Distributed Rate Limiting
Distributed rate limiting with gossip coordination is only configurable for self-hosted SpiceDB Enterprise deployments. AuthZed Dedicated handles this automatically.
For self-hosted deployments, you can enable distributed coordination across replicas using gossip for accurate global rate limits.
Enabling Gossip
spicedb serve \
--rate-limit-config=/path/to/config.yaml \
--rate-limit-gossip-enabled=true \
--rate-limit-gossip-listen-addr=:6000 \
--rate-limit-gossip-target-service=spicedb \
--rate-limit-gossip-port-name=gossip \
--rate-limit-gossip-replicas=3 \
--rate-limit-gossip-use-dispatch-tls=true \
...Gossip Configuration Flags
| Flag | Default | Description |
|---|---|---|
--rate-limit-gossip-enabled | false | Enable distributed rate limiting via gossip |
--rate-limit-gossip-listen-addr | :6000 | Address for gossip connections |
--rate-limit-gossip-target-service | spicedb | Kubernetes service name for peer discovery |
--rate-limit-gossip-port-name | "" | Port name to use for peer addresses |
--rate-limit-gossip-replicas | 1 | Number of replicas for rate division |
--rate-limit-gossip-use-dispatch-tls | false | Use dispatch TLS certificates for gossip |
--rate-limit-gossip-tls-cert | "" | TLS certificate for gossip |
--rate-limit-gossip-tls-key | "" | TLS key for gossip |
--rate-limit-gossip-tls-ca | "" | TLS CA for mutual TLS |
--rate-limit-gossip-tls-server-name | "" | Server name for TLS verification |
Monitoring
For self-hosted SpiceDB Enterprise deployments, rate limiting exposes Prometheus metrics for monitoring:
| Metric | Type | Description |
|---|---|---|
spicedb_ratelimit_check_latency_seconds | Histogram | Rate limit check latency |
spicedb_ratelimit_gossip_messages_sent_total | Counter | Gossip messages sent |
spicedb_ratelimit_gossip_messages_dropped_total | Counter | Messages dropped (buffer full) |
spicedb_ratelimit_gossip_peers_active | Gauge | Active peer connections |
spicedb_ratelimit_gossip_connection_errors_total | Counter | Connection failures |
Monitor the spicedb_ratelimit_gossip_peers_active metric to ensure gossip coordination is healthy.
Error Responses
When a rate limit is exceeded, the API returns:
- gRPC Status Code:
RESOURCE_EXHAUSTED - Response Trailers:
x-ratelimit-id: The rate limit ID that was exceededx-ratelimit-key: The bucket keyretry-after: Seconds until the client can retry
Example error handling in Go:
import (
"google.golang.org/grpc/codes"
"google.golang.org/grpc/status"
)
resp, err := client.CheckPermission(ctx, req)
if err != nil {
if st, ok := status.FromError(err); ok {
if st.Code() == codes.ResourceExhausted {
// Rate limit exceeded
trailer := // extract trailer metadata
rateLimitID := trailer.Get("x-ratelimit-id")

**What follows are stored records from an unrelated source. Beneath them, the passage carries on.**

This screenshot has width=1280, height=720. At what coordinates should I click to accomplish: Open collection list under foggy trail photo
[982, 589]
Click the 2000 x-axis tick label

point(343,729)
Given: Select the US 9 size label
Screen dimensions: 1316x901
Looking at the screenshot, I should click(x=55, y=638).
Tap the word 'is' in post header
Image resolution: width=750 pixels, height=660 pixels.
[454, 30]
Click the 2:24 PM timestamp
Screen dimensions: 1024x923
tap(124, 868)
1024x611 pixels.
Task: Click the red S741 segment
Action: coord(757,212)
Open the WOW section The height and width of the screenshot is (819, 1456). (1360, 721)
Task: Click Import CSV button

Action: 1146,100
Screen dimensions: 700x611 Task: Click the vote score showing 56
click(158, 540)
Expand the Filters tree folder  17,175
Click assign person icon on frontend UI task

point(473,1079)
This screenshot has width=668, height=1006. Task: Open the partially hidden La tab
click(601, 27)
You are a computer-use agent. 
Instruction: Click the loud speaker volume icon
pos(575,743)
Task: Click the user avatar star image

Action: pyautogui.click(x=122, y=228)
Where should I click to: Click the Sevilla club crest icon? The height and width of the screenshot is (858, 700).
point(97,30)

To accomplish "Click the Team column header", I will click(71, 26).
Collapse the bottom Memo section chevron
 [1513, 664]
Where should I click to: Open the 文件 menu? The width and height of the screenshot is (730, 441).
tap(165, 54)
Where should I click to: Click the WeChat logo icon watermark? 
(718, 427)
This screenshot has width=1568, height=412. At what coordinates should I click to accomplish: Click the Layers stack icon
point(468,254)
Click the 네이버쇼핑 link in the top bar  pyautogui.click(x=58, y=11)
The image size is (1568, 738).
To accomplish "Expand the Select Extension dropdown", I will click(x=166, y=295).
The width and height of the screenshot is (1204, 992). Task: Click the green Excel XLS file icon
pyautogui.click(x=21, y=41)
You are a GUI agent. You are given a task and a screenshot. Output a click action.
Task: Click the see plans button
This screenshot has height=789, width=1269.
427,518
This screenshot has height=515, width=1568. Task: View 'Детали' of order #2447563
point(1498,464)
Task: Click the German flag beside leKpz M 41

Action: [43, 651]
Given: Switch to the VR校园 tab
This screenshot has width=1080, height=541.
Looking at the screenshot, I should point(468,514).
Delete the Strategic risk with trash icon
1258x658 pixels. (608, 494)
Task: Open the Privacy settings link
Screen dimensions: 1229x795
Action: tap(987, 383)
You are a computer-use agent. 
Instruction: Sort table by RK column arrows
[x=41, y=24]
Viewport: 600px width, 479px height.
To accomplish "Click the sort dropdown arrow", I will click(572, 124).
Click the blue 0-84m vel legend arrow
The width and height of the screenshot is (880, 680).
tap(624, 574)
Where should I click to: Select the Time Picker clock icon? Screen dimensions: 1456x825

retryAfter := trailer.Get("retry-after")
// Implement backoff logic
log.Printf("Rate limit %s exceeded, retry after %s seconds",
rateLimitID, retryAfter)
}
}
}Troubleshooting
Rate Limits Not Applied
- Verify the configuration file is being loaded with
--rate-limit-config - Check logs for configuration parsing errors
- Ensure match criteria are correctly specified (arrays for endpoints, service accounts, etc.)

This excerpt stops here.